> _Work order_
With the pictures left out, reproduce exactly the lines from the one containing "Where should I" through the final line of the entries.

> _The input_
---------------

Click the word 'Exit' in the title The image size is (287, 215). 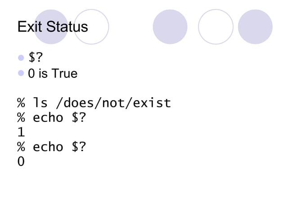[30, 27]
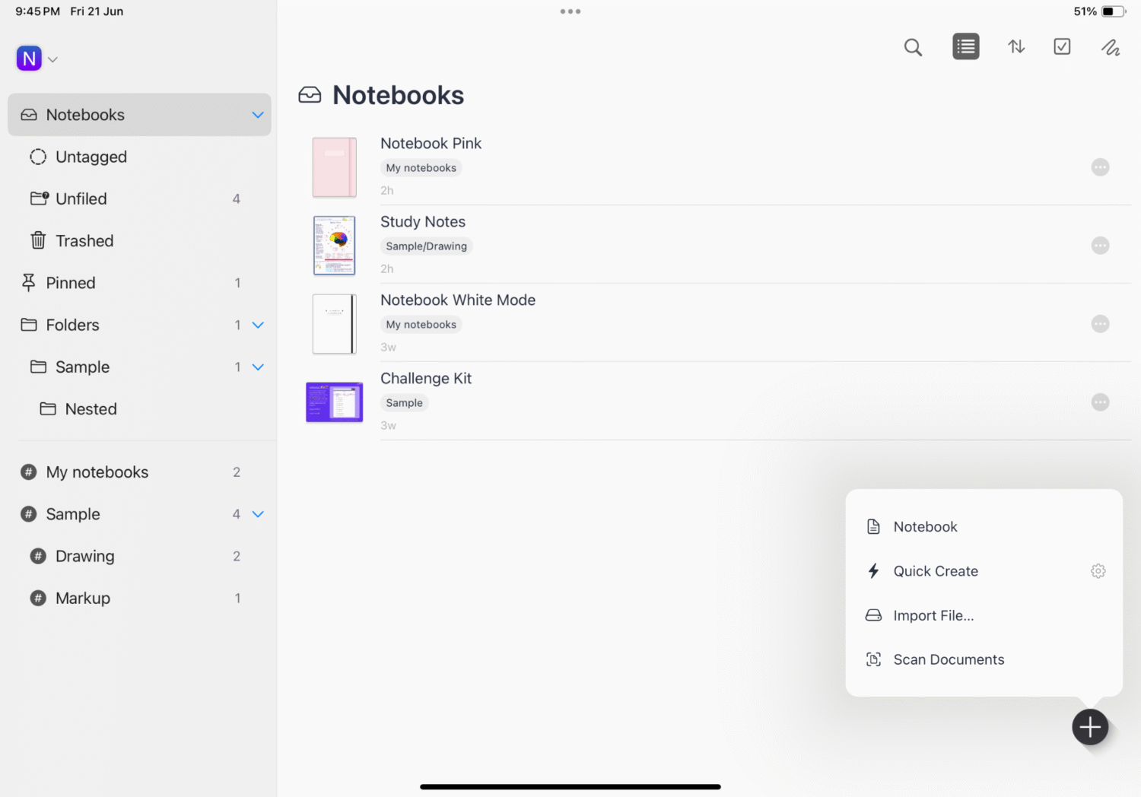Check the battery level indicator

[x=1112, y=11]
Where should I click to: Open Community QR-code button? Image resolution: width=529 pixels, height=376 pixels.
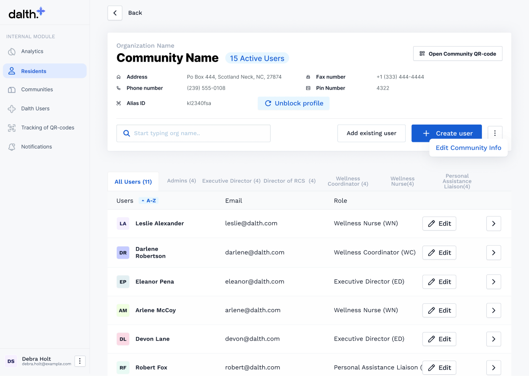pyautogui.click(x=458, y=54)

---------------

> _Answer for the task_
Where should I click to: Open Community QR-code button? Image resolution: width=529 pixels, height=376 pixels.
pyautogui.click(x=458, y=54)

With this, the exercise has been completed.